Word and element locating data

━━━━━━━━━━━━━━━━

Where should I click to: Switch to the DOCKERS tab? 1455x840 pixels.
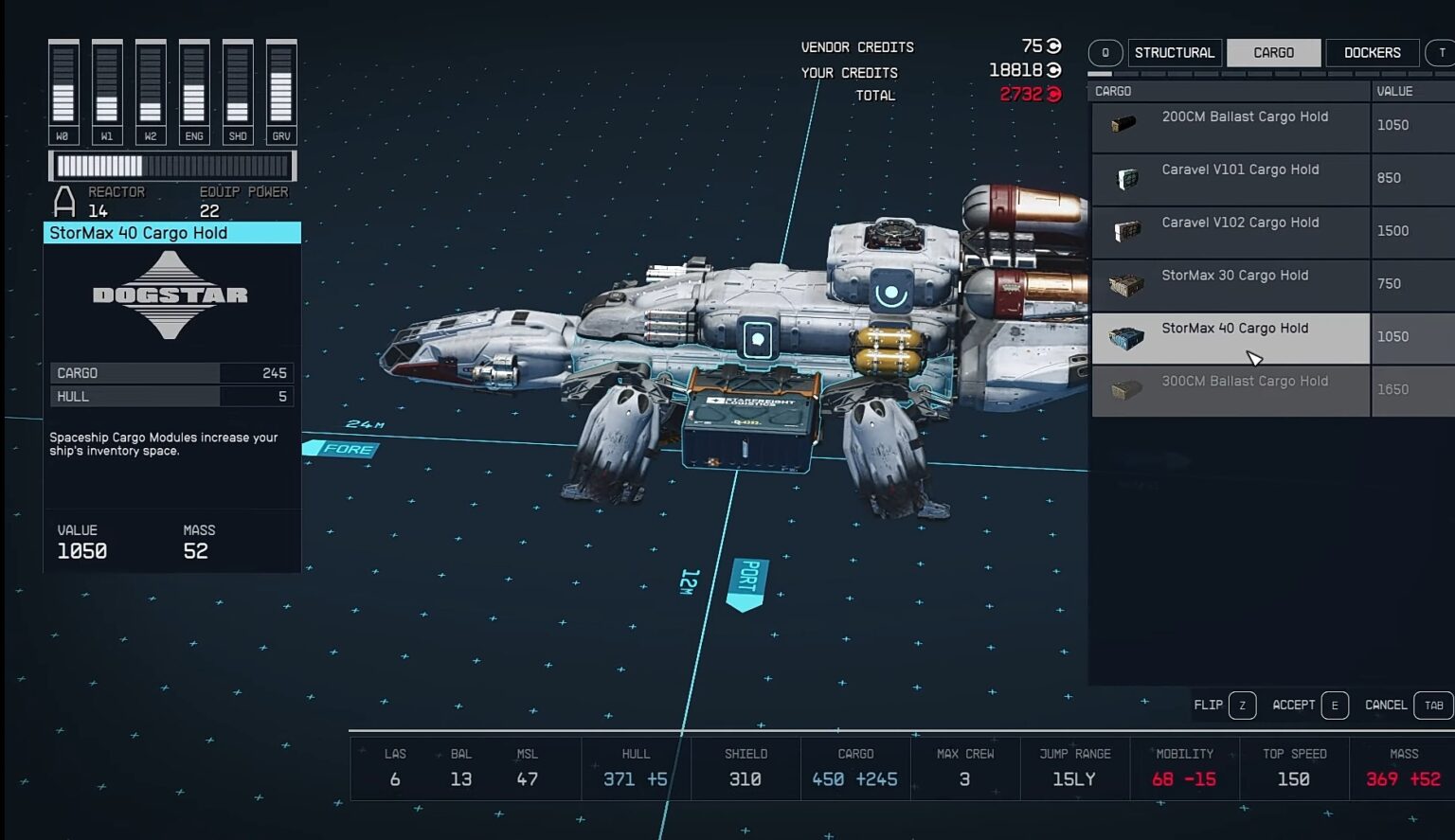[1371, 52]
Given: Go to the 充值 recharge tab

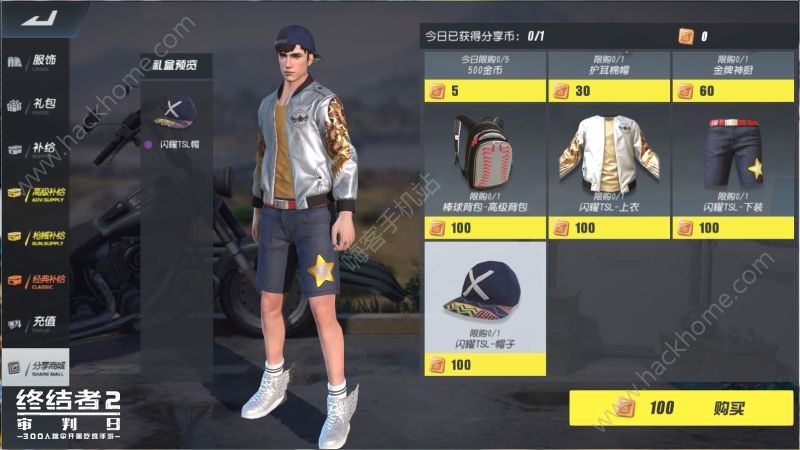Looking at the screenshot, I should click(35, 323).
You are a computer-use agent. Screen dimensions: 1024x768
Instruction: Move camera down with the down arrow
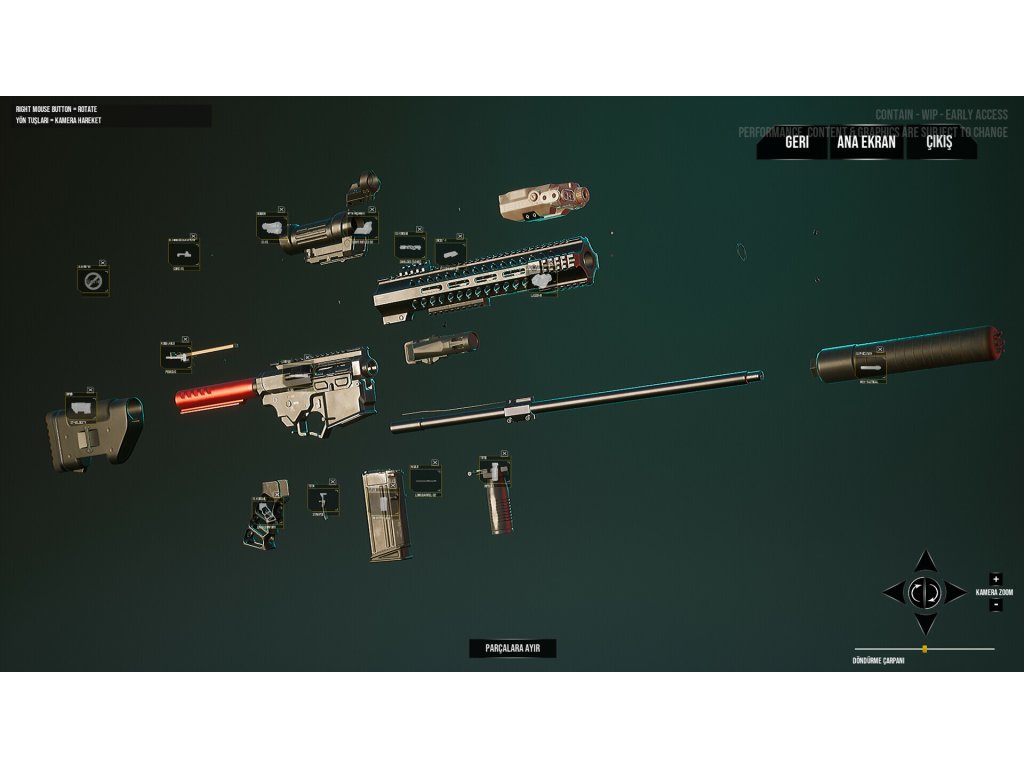pyautogui.click(x=926, y=624)
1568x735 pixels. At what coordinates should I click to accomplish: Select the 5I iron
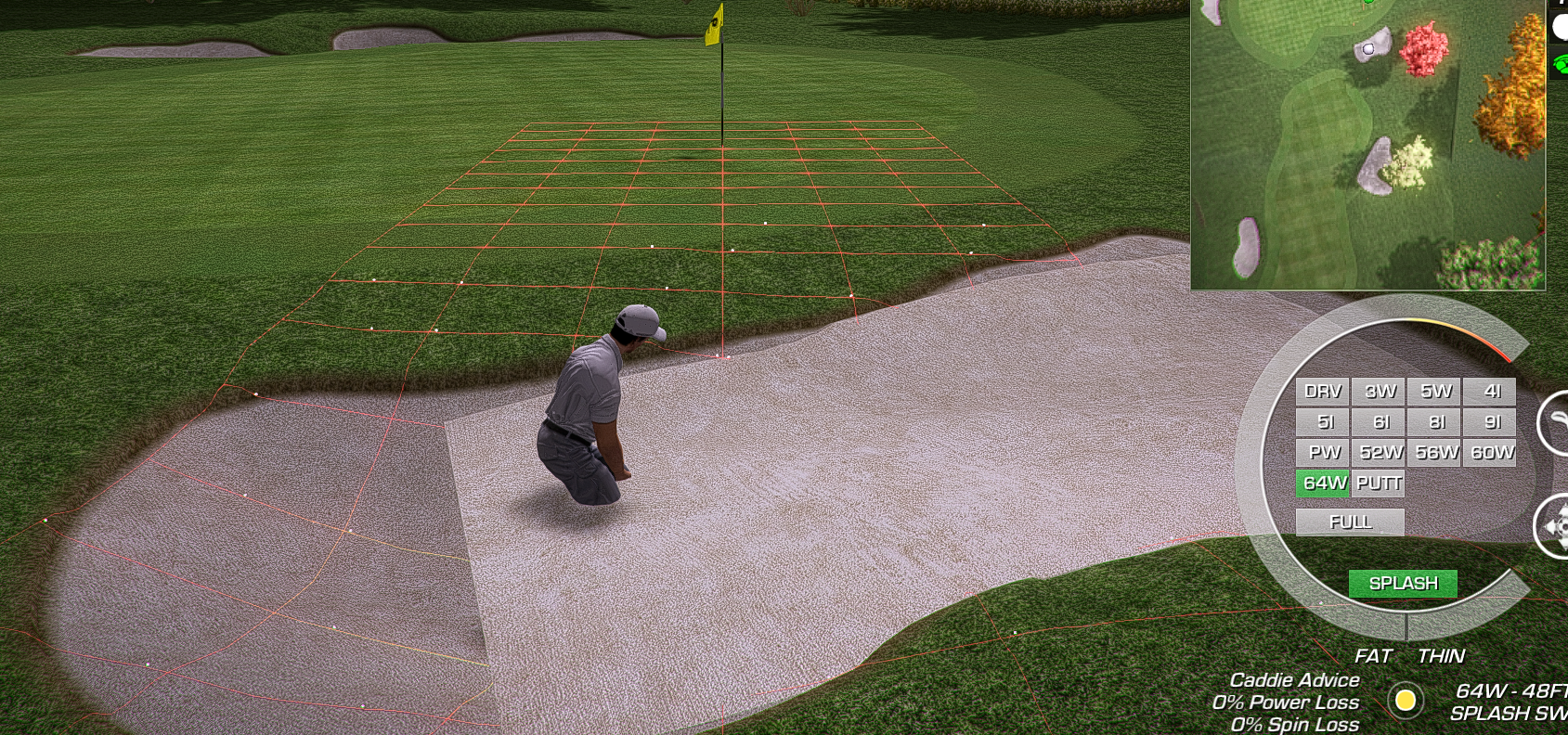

━━━━━━━━━━━━━━━━

> _What you will do_:
Reproduce the items above word for word, omitting the pictures.

> _Final result_:
Where should I click to: Switch to the DOCKERS tab? 1455x840 pixels.
[1371, 52]
Given: Go to the 充值 recharge tab

Looking at the screenshot, I should click(35, 323).
You are a computer-use agent. Screen dimensions: 1024x768
Instruction: Move camera down with the down arrow
pyautogui.click(x=926, y=624)
1568x735 pixels. At what coordinates should I click to accomplish: Select the 5I iron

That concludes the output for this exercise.